The people of the Pakistani town of Bandli are processing the news that as many as 24 young men from their community might be among the hundreds of migrants who are believed to have perished in the tragedy that occurred aboard a boat traveling from Turkey to Greece last week.
The hamlet, which is home to around 15,000 people, was in a state of grief as families presented DNA samples in an effort to identify victims among the 82 that were recovered from the disaster that occurred on Wednesday in the Ionian Sea.
Approximately 95 kilometers (60 miles) southeast of Islamabad in the portion of Kashmir that is ruled by Pakistan, a procession of visitors came and departed from the houses of families who were in misery.

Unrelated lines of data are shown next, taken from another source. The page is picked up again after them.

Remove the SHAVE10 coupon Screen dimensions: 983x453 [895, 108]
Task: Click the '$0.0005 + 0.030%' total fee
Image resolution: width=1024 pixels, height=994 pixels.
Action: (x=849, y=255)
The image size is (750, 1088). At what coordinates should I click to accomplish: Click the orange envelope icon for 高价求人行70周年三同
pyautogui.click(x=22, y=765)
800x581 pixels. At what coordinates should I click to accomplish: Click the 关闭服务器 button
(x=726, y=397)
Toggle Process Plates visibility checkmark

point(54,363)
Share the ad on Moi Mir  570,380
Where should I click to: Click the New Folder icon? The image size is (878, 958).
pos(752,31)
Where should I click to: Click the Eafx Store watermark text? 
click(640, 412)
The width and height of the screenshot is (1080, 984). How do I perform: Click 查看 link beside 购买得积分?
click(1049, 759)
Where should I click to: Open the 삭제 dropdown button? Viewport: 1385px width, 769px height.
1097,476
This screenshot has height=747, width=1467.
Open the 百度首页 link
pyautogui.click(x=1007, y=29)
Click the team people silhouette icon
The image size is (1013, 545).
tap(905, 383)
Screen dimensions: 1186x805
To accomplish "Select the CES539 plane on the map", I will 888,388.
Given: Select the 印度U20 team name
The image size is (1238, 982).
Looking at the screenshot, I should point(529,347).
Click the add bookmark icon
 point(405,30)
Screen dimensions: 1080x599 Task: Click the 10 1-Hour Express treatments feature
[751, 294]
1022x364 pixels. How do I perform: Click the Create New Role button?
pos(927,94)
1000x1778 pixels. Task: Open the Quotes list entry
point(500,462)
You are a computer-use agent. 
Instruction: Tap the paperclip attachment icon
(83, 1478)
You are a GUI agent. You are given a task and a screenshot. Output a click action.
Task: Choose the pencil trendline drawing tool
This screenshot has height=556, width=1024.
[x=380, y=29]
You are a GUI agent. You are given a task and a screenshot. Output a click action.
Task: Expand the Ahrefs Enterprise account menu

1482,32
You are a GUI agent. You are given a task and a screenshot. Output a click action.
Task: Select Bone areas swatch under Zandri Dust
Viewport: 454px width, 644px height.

The parents sat about aimlessly on the street, and the funeral prayers had not been spoken quite yet since there was still a glimmer of hope.
Shahnaz Bibi stated that she had a phone conversation with her son Inaam Shafaat, who was 20 years old, the day before the rusty and overloaded boat set off from Libya into the seas of the Mediterranean Sea on the world’s deadliest migrant route.
“I asked him about the weather in the morning, and he said it was cloudy. “I tried to warn him not to get on the boat, but he wouldn’t listen to me,” Bibi, who was in her 50s at the time, stated while having a sample of her DNA taken at the nearby hospital.
“Mother, I leave you in the care of Allah,” he told her, “He said. “Pray for me,” she said to AFP, her voice raspy from crying as she wiped her eyes with her shawl to prevent any tears from falling.
– Send another son – Authorities in Europe still do not have a precise idea of how many people were aboard the boat when it sunk. Estimates range from 400 to over 700, but it is certain that hundreds of passengers were from Pakistan. The majority of these passengers were from the most populated Punjab province and Pakistan governed Kashmir.
More than 75 families have so far registered a missing member who is thought to be on board, according to an official from the country’s Federal Investigation Agency who spoke with AFP.
Reporters were told by Sarfraz Khan Virk, a senior officer with the FIA in Lahore, that after prior incidents of this kind, many families have been uncooperative with investigators and have refused to give statements.
“They said that we want to send a second son and that we will suffer if you file a case,” he added. “They said that we want to send a second son.”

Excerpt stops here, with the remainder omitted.